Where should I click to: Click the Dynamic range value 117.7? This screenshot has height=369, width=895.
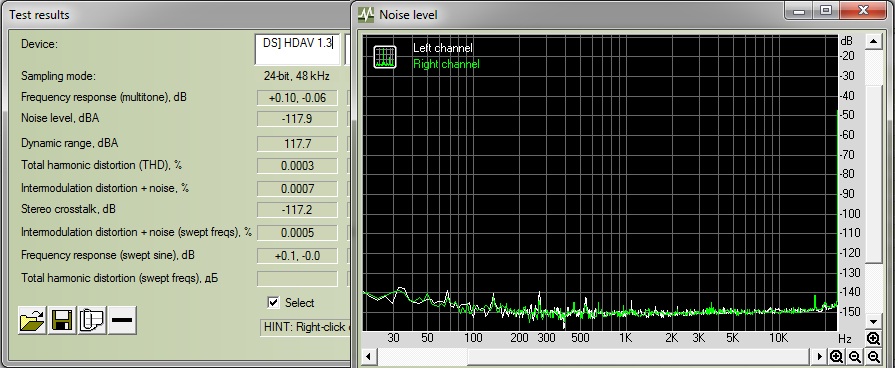(x=297, y=144)
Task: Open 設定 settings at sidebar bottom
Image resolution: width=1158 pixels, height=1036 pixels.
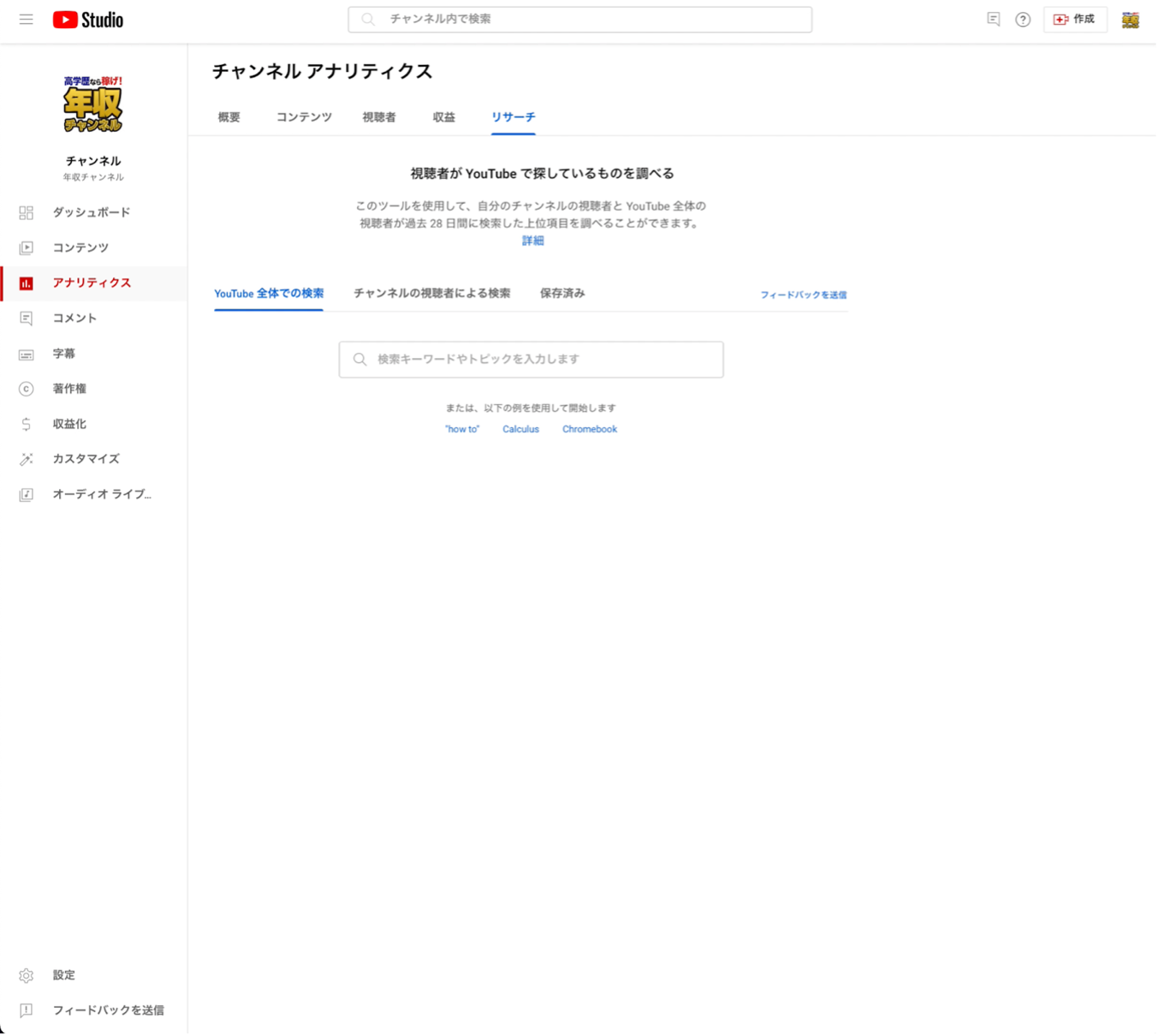Action: (64, 975)
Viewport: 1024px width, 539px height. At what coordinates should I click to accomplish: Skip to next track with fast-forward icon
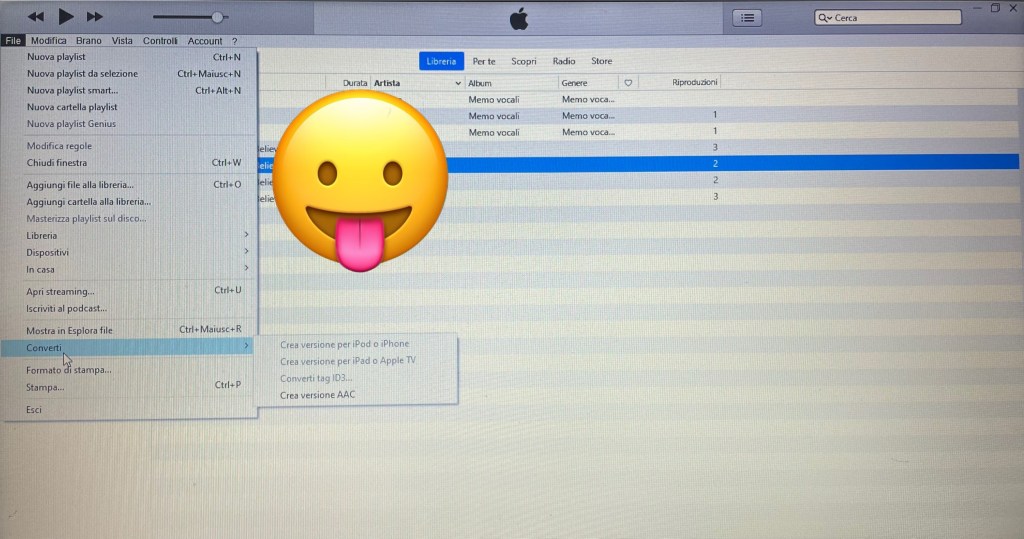coord(95,17)
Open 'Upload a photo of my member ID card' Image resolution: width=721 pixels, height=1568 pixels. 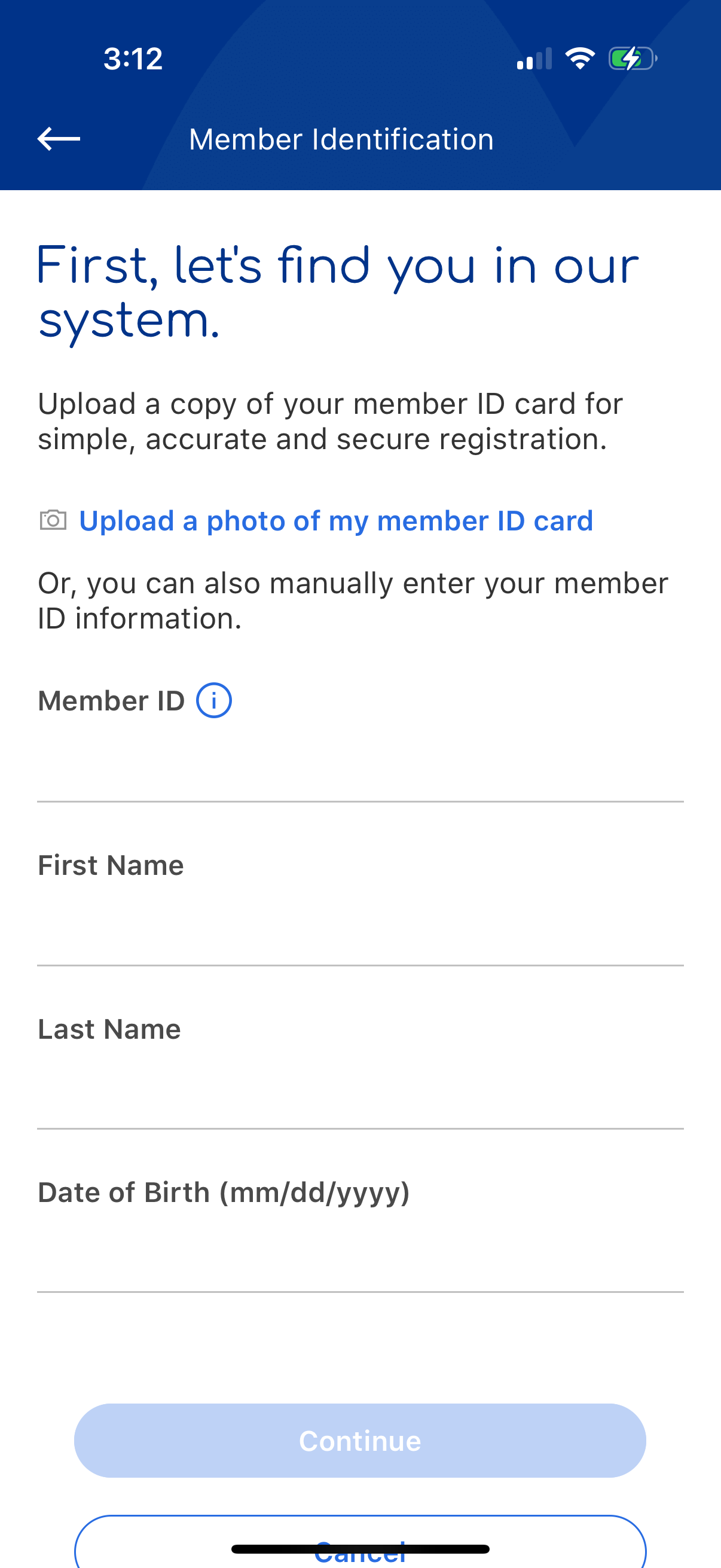tap(336, 521)
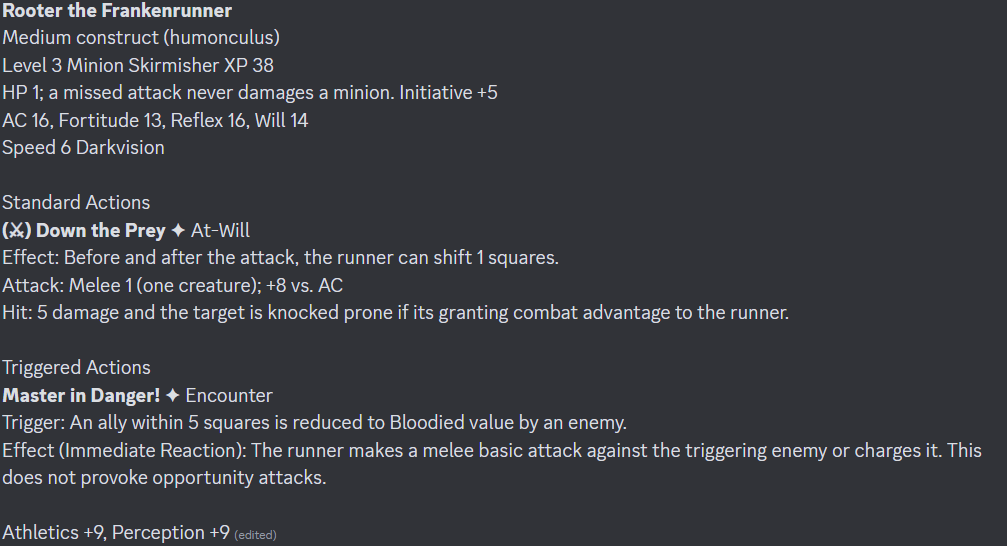This screenshot has height=546, width=1007.
Task: Click the crossed swords melee attack icon
Action: [x=17, y=231]
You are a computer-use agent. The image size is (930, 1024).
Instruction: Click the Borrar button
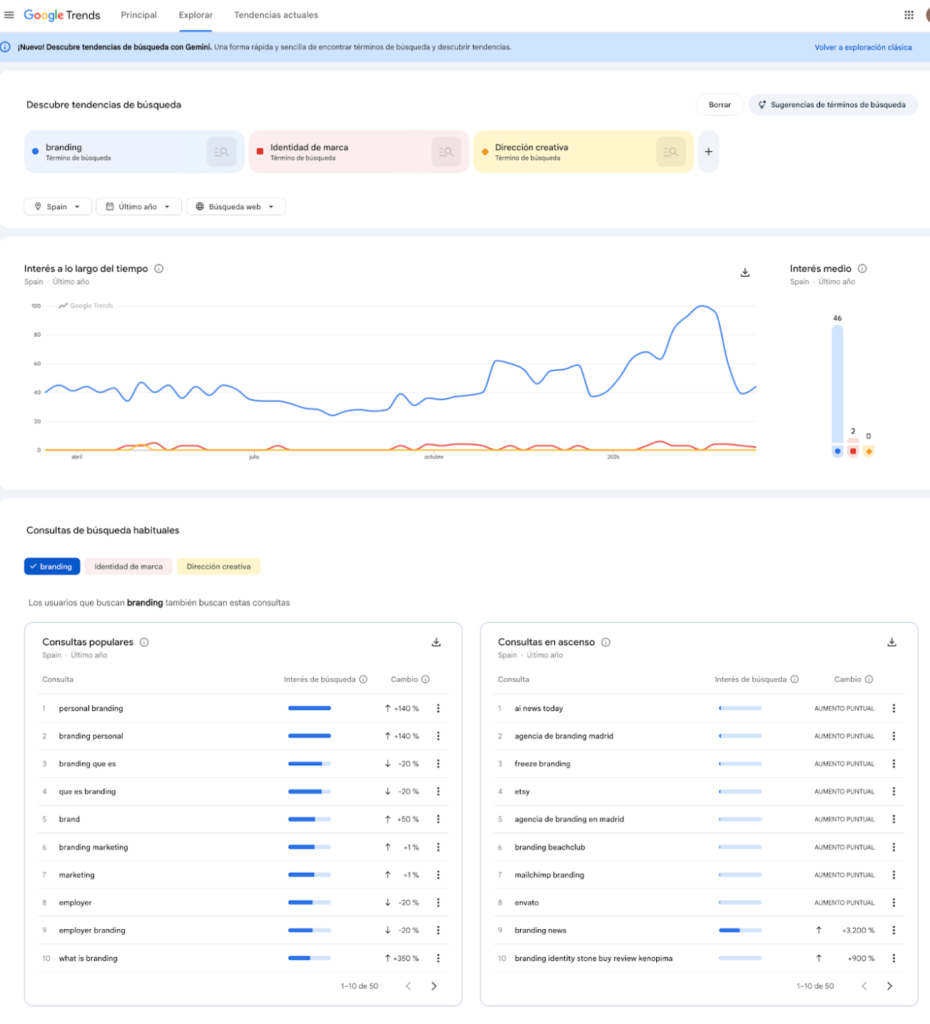(x=719, y=105)

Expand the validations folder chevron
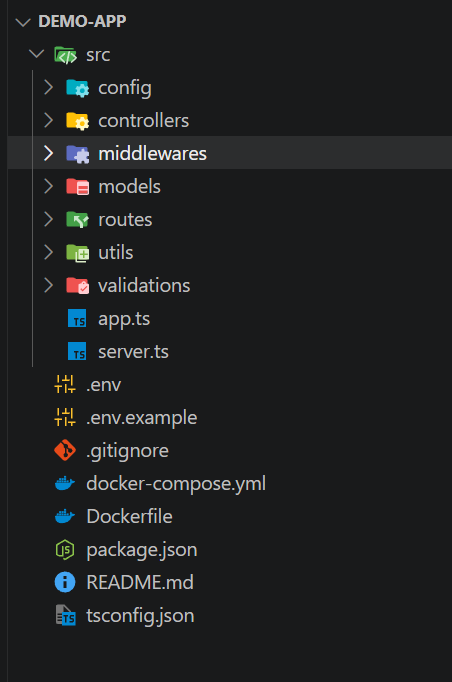48,285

=====

● **TASK TO COMPLETE**: Give back, exactly and with nothing added, the lines from the line with "You are a computer-use" through the final line of the data, both included; leave pictures out.

● **OUTPUT**:
You are a computer-use agent. The image size is (930, 1024).
Instruction: Click the Borrar button
(x=719, y=105)

Expand the validations folder chevron
48,285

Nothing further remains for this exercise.